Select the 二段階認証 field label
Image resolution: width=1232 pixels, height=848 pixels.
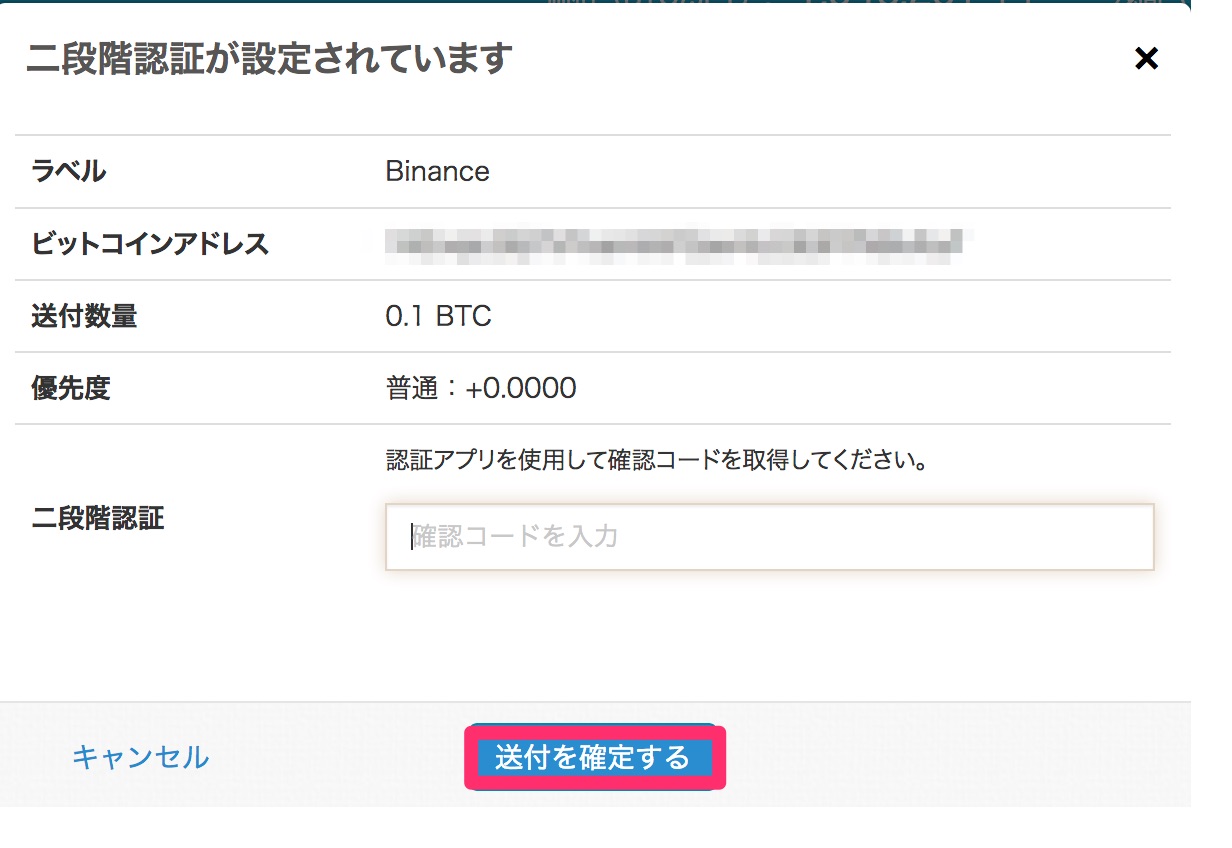coord(98,518)
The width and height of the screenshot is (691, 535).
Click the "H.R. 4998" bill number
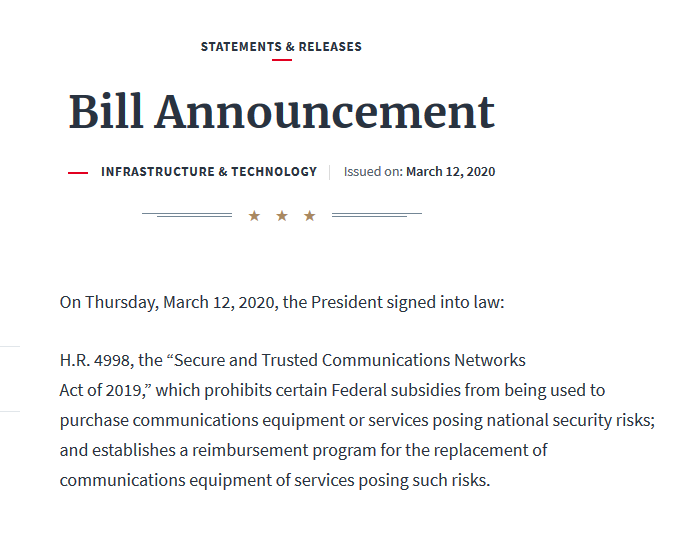point(95,360)
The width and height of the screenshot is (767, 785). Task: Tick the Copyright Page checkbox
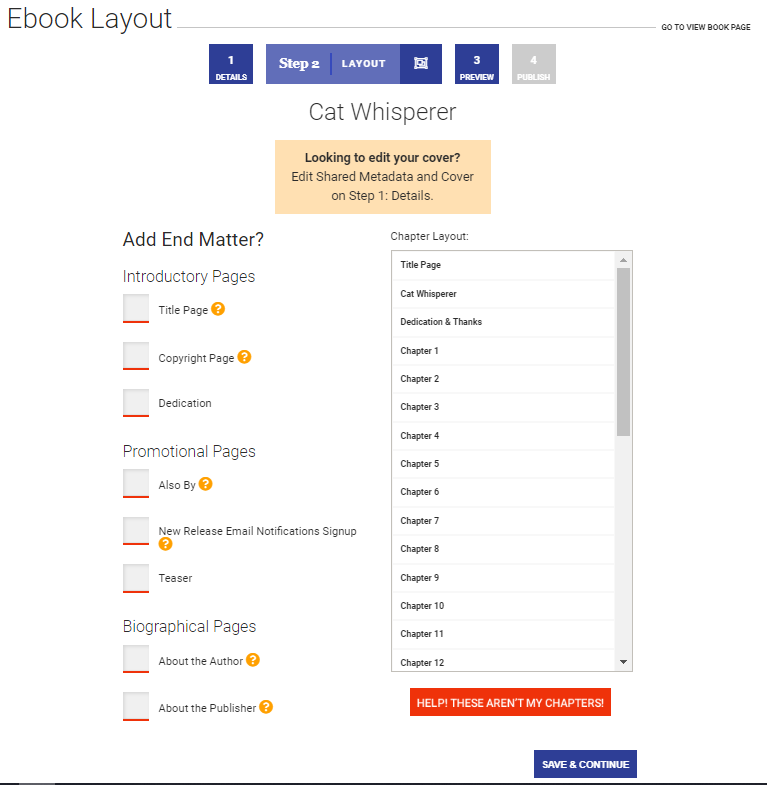pyautogui.click(x=136, y=356)
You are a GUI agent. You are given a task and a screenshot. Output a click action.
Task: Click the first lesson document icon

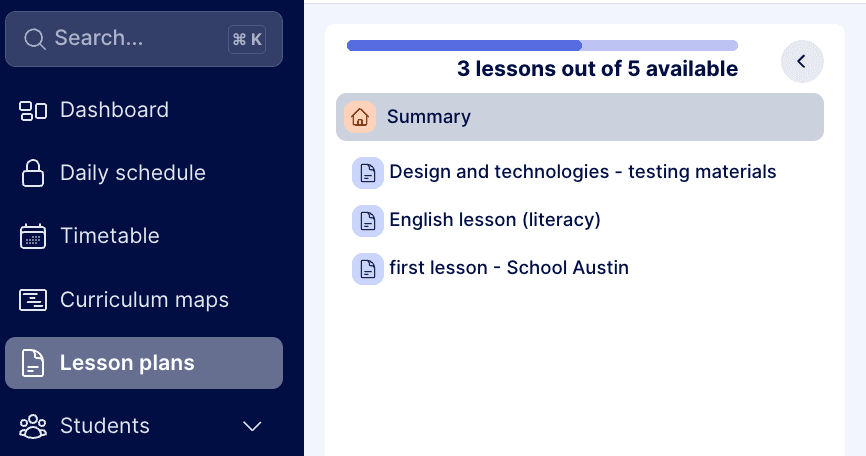[x=368, y=268]
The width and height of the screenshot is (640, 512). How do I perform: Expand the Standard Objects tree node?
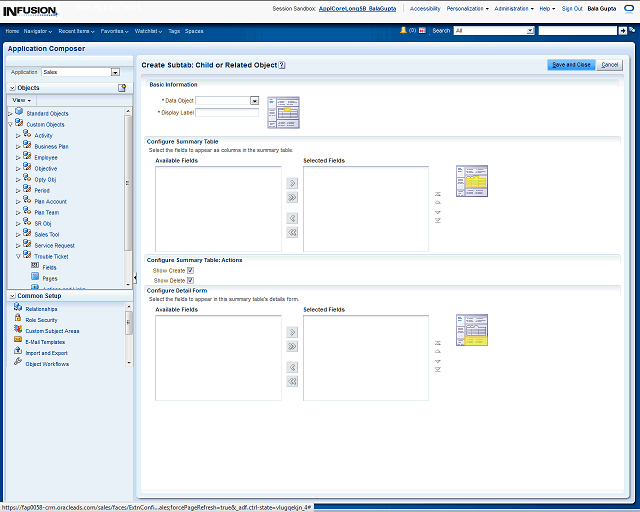point(10,113)
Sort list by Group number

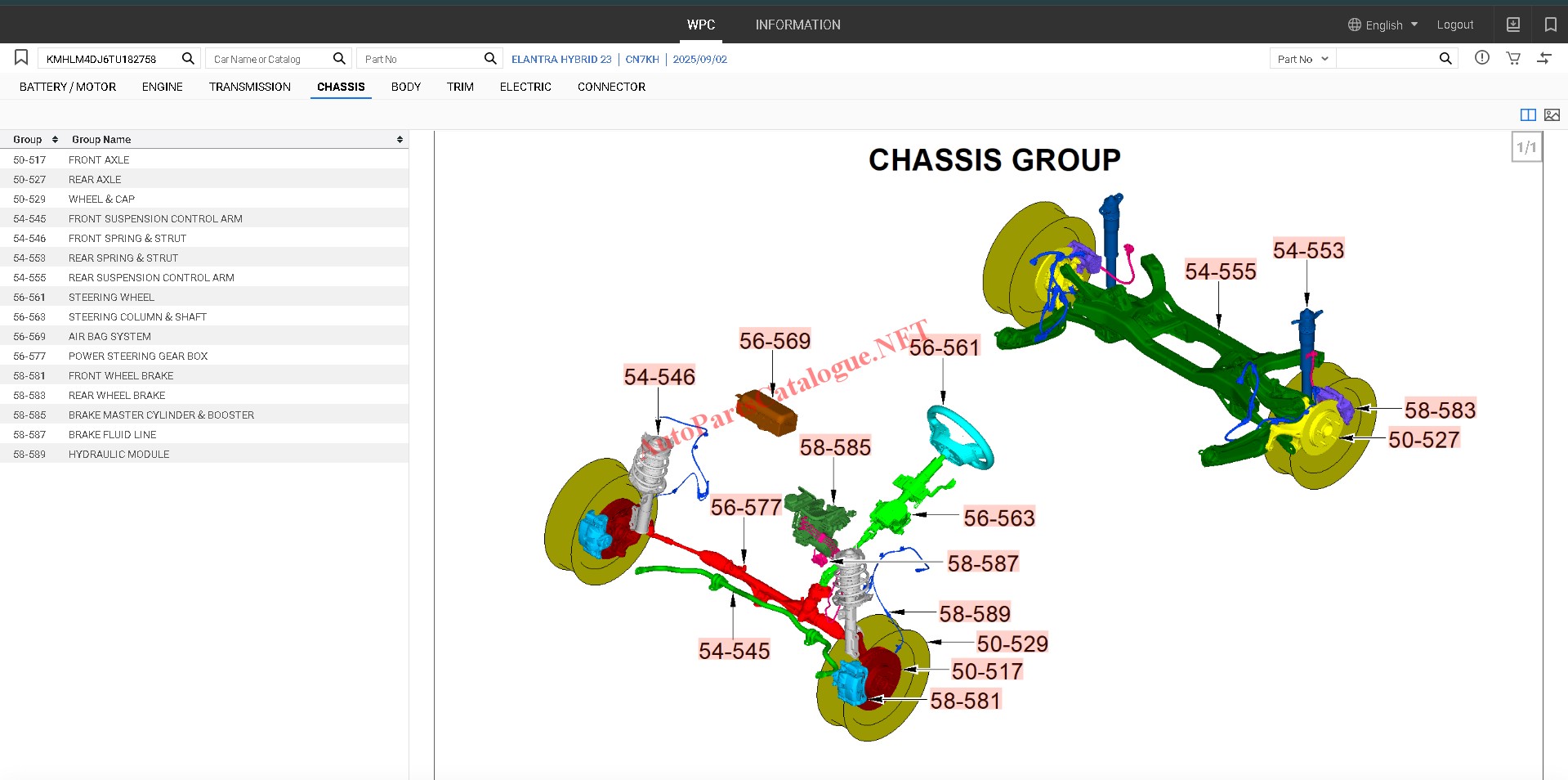[55, 140]
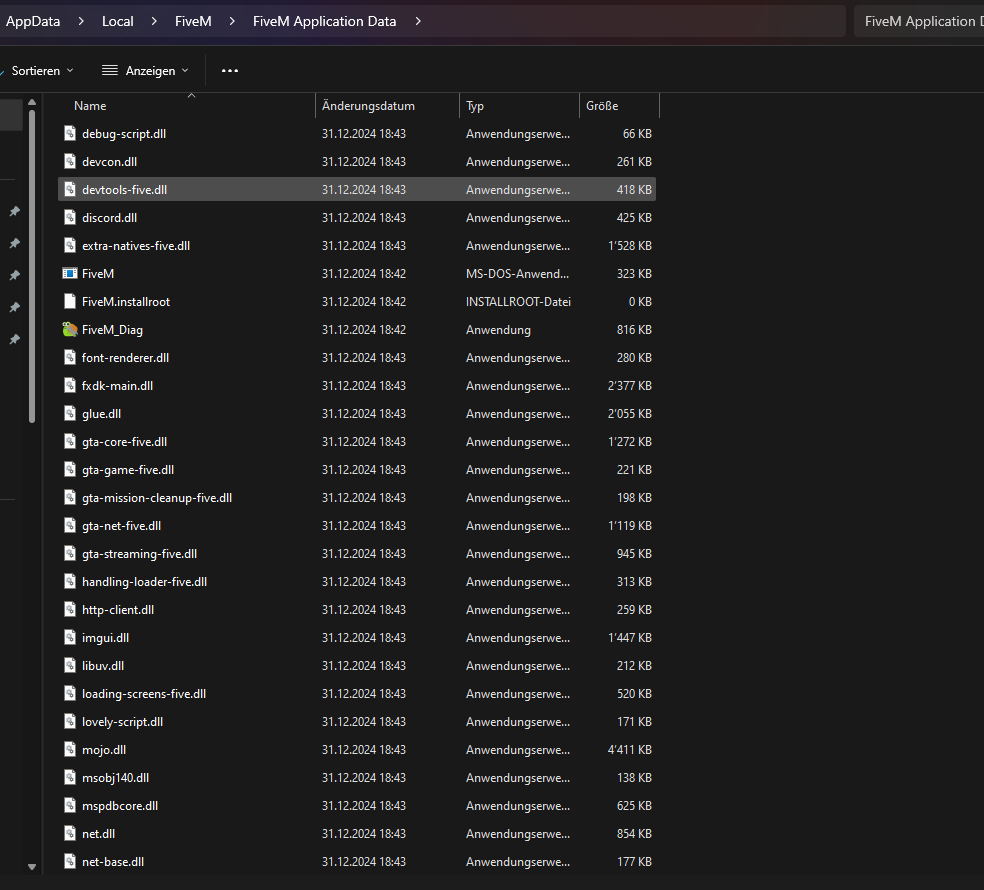
Task: Sort files by the Größe column
Action: pos(610,105)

============================================================

# [Action item]
All lines from the line with "You are a GUI" through the final line of the listing are to be printed exactly, both ends included; the pictures are not.

# [Task answer]
You are a GUI agent. You are given a task and a screenshot. Output a click action.
Task: Click the first lesson document icon

[x=368, y=268]
The width and height of the screenshot is (640, 512). How do I perform: Expand the Standard Objects tree node?
point(10,113)
Sort list by Group number

[55, 140]
Task: Sort files by the Größe column
Action: pos(610,105)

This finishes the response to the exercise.